» **Dataset entries**:
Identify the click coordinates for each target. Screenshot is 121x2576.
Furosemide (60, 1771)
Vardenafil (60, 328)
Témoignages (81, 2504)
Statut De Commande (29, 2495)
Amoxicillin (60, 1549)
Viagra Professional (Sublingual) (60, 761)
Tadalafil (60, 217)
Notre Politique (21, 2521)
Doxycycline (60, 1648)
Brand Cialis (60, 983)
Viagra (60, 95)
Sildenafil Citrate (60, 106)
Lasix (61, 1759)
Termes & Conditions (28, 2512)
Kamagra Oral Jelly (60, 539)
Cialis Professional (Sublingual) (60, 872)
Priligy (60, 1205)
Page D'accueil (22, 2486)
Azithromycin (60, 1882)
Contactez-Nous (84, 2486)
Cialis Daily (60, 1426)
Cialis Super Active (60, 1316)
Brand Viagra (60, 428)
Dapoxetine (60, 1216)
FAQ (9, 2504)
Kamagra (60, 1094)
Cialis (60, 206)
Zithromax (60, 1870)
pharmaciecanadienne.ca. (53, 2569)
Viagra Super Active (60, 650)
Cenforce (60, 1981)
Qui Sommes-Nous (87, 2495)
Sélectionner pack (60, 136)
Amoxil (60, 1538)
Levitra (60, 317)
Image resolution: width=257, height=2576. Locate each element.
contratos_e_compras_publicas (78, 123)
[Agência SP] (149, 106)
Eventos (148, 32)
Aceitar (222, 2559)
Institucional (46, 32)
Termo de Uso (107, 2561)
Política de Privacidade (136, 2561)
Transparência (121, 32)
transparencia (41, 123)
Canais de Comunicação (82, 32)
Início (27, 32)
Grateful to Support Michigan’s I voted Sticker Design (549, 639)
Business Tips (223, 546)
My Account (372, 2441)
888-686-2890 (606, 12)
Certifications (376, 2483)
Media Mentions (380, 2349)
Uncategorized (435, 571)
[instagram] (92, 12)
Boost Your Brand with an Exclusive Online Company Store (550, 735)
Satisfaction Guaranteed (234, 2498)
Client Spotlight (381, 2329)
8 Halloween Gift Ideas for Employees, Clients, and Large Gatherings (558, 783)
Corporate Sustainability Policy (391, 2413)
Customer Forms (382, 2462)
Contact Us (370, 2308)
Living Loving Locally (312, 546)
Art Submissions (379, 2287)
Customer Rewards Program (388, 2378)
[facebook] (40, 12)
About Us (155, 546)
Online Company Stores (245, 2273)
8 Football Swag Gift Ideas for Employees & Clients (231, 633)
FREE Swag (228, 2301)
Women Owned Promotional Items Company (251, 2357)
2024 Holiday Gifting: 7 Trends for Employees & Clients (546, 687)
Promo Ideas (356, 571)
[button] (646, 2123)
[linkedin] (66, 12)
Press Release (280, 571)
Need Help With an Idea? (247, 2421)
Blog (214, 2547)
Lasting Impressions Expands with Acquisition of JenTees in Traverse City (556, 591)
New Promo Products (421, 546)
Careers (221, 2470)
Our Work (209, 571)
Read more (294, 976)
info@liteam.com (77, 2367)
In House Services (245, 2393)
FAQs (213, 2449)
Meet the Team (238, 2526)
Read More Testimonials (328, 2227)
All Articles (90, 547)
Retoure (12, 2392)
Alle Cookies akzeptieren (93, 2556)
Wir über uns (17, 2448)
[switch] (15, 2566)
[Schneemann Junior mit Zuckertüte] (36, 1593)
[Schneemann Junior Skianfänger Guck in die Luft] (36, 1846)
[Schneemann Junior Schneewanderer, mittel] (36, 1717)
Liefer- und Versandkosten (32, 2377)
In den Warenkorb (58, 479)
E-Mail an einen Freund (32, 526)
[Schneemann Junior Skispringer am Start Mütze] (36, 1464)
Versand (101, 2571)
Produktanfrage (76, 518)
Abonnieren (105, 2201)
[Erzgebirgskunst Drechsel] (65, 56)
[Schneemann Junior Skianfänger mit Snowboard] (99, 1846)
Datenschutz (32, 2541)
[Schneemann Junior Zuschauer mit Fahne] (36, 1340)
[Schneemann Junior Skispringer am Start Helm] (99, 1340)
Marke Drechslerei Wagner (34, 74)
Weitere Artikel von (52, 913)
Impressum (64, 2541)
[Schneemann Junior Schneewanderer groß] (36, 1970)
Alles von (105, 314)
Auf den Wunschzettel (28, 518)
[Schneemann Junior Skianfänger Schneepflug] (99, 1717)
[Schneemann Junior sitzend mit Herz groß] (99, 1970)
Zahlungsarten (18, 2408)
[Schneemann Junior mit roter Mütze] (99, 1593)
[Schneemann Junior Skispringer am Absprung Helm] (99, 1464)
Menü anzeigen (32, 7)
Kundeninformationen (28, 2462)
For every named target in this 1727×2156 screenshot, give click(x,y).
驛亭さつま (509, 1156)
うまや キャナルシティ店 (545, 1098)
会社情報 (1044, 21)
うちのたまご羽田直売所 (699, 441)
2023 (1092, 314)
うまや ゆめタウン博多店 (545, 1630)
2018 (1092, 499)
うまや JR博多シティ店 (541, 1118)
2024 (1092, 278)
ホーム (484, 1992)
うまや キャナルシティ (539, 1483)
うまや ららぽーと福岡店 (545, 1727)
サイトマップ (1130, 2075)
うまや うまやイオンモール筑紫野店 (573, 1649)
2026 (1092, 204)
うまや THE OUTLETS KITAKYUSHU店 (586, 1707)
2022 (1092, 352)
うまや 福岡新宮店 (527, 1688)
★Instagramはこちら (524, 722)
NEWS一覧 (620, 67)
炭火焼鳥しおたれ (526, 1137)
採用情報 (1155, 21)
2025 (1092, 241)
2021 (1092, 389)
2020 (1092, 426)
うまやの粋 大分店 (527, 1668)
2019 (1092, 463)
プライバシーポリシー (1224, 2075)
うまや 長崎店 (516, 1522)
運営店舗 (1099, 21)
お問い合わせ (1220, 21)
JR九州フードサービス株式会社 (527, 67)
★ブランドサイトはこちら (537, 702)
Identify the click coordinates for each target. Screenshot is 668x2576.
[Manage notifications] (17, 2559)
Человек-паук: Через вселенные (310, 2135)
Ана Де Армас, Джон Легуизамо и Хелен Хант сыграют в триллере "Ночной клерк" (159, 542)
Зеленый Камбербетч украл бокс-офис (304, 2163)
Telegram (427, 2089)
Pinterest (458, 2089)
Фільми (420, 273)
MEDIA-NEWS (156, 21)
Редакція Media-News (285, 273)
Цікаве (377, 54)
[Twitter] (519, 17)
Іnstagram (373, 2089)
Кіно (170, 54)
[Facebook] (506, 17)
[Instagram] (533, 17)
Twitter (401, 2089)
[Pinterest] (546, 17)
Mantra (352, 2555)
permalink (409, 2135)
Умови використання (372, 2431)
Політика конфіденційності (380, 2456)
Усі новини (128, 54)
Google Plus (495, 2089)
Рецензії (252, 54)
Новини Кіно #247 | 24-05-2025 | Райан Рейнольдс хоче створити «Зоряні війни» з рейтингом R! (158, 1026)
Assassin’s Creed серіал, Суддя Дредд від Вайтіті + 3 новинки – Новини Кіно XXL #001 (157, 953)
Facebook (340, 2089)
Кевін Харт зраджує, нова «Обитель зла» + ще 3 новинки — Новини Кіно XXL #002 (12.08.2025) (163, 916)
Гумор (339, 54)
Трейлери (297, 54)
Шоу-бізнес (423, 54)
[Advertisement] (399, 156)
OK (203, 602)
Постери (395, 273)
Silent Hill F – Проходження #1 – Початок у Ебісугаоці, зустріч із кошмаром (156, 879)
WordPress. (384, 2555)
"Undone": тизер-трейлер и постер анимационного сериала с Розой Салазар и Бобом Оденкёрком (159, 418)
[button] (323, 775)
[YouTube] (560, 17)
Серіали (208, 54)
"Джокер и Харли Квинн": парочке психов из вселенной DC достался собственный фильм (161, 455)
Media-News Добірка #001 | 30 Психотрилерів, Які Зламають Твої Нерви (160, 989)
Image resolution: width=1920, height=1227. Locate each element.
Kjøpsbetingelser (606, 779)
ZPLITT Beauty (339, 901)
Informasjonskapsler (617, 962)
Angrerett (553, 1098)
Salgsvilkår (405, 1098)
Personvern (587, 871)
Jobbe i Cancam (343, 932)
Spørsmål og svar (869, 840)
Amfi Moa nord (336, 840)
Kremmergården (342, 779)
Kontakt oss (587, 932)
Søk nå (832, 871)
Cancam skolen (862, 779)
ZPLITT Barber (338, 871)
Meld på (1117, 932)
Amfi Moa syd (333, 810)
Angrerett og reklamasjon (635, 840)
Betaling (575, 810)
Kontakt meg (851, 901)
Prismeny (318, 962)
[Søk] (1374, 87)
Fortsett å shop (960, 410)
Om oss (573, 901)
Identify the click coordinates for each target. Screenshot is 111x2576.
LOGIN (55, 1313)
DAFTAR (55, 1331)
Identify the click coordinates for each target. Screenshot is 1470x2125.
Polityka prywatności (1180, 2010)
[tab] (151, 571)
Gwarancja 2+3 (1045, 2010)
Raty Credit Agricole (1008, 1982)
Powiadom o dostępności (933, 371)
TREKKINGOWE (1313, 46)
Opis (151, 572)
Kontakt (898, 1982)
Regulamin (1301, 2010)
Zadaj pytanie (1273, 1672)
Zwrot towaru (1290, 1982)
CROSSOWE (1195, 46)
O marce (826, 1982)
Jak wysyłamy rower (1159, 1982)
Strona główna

» **What is needed**:
Reproduce precisely, and with no line left out, each line from the top of the entries through the line that carries "Contact Us (370, 2308)".

» **Reply to the task**:
Identify the click coordinates for each target. Screenshot is 121x2576.
Furosemide (60, 1771)
Vardenafil (60, 328)
Témoignages (81, 2504)
Statut De Commande (29, 2495)
Amoxicillin (60, 1549)
Viagra Professional (Sublingual) (60, 761)
Tadalafil (60, 217)
Notre Politique (21, 2521)
Doxycycline (60, 1648)
Brand Cialis (60, 983)
Viagra (60, 95)
Sildenafil Citrate (60, 106)
Lasix (61, 1759)
Termes & Conditions (28, 2512)
Kamagra Oral Jelly (60, 539)
Cialis Professional (Sublingual) (60, 872)
Priligy (60, 1205)
Page D'accueil (22, 2486)
Azithromycin (60, 1882)
Contactez-Nous (84, 2486)
Cialis Daily (60, 1426)
Cialis Super Active (60, 1316)
Brand Viagra (60, 428)
Dapoxetine (60, 1216)
FAQ (9, 2504)
Kamagra (60, 1094)
Cialis (60, 206)
Zithromax (60, 1870)
pharmaciecanadienne.ca. (53, 2569)
Viagra Super Active (60, 650)
Cenforce (60, 1981)
Qui Sommes-Nous (87, 2495)
Sélectionner pack (60, 136)
Amoxil (60, 1538)
Levitra (60, 317)
Image resolution: width=257, height=2576. Locate each element.
contratos_e_compras_publicas (78, 123)
[Agência SP] (149, 106)
Eventos (148, 32)
Aceitar (222, 2559)
Institucional (46, 32)
Termo de Uso (107, 2561)
Política de Privacidade (136, 2561)
Transparência (121, 32)
transparencia (41, 123)
Canais de Comunicação (82, 32)
Início (27, 32)
Grateful to Support Michigan’s I voted Sticker Design (549, 639)
Business Tips (223, 546)
My Account (372, 2441)
888-686-2890 (606, 12)
Certifications (376, 2483)
Media Mentions (380, 2349)
Uncategorized (435, 571)
[instagram] (92, 12)
Boost Your Brand with an Exclusive Online Company Store (550, 735)
Satisfaction Guaranteed (234, 2498)
Client Spotlight (381, 2329)
8 Halloween Gift Ideas for Employees, Clients, and Large Gatherings (558, 783)
Corporate Sustainability Policy (391, 2413)
Customer Forms (382, 2462)
Contact Us (370, 2308)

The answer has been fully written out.